======== PROVIDED RECORDS
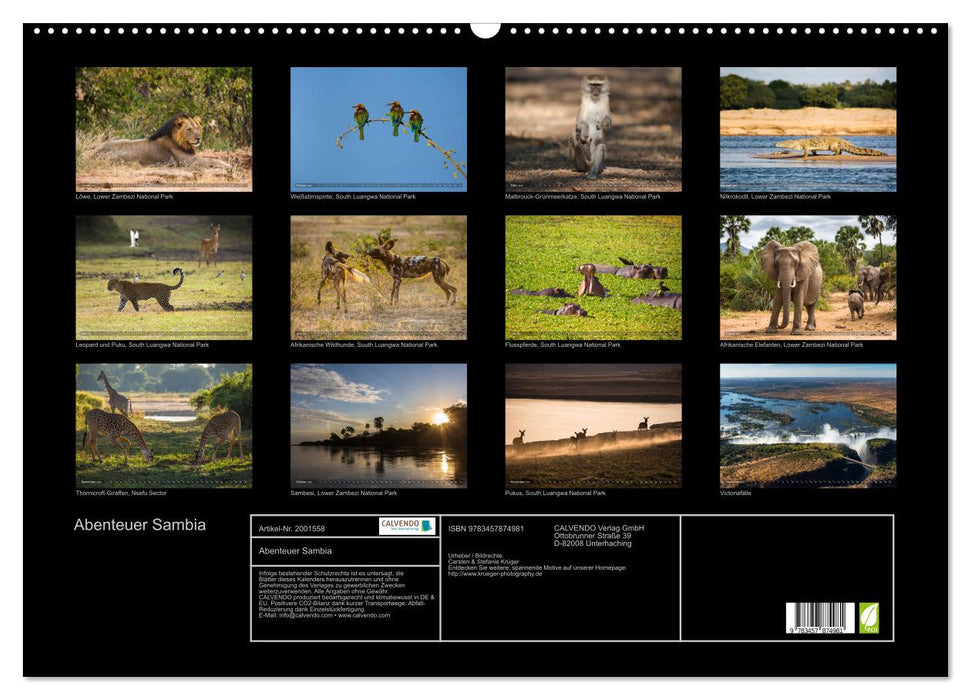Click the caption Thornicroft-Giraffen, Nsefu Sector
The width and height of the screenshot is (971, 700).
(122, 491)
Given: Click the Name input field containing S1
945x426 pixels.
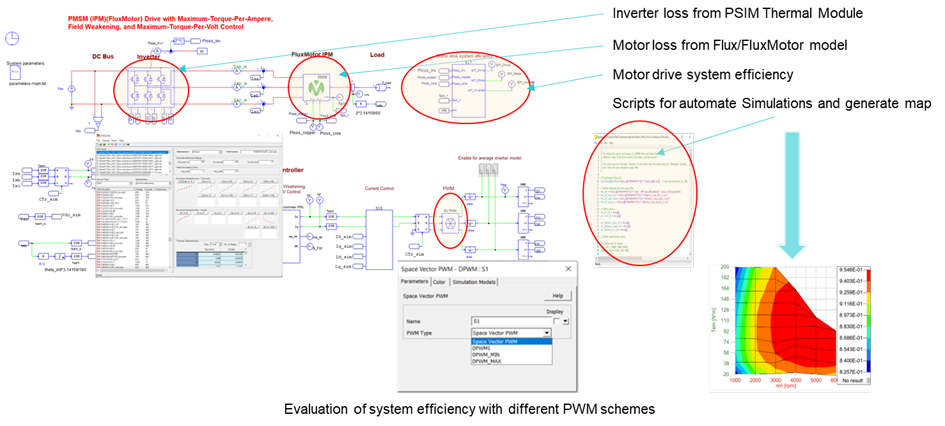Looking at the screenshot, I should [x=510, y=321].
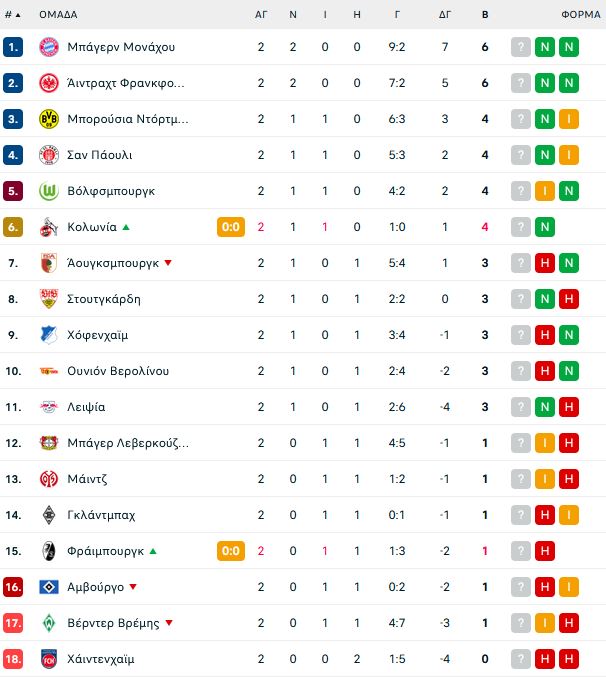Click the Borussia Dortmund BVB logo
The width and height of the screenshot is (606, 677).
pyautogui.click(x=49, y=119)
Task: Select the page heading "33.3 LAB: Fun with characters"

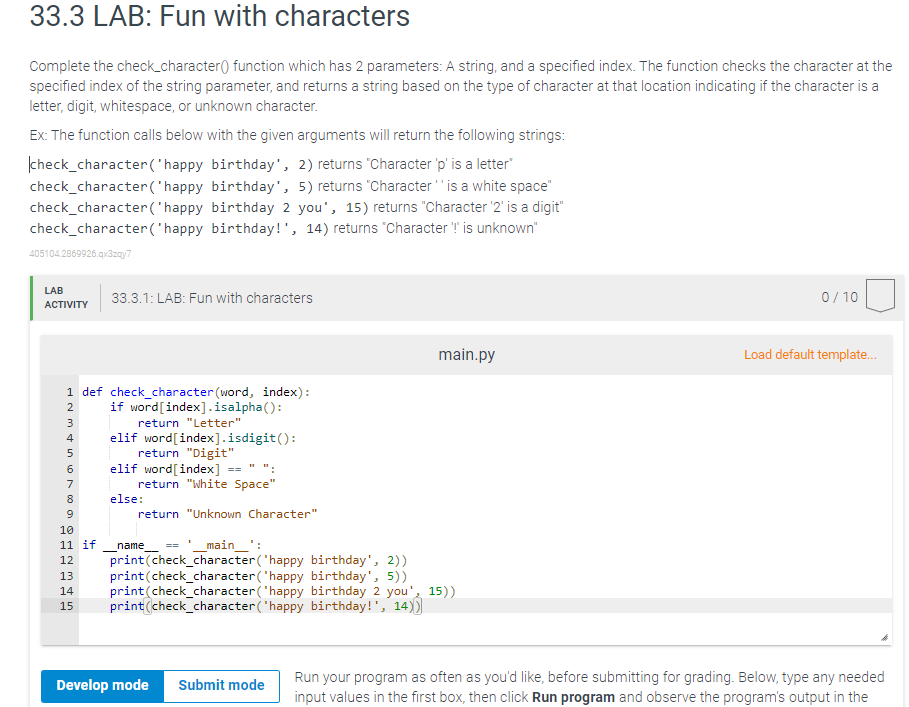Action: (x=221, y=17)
================
# WHAT IS REQUIRED:
Your copy should hold exactly the lines from the one with "Task: Select the" through the final line of the records, both ends included, and no pictures.

# EXERCISE RESULT:
Task: Select the page heading "33.3 LAB: Fun with characters"

Action: (x=221, y=17)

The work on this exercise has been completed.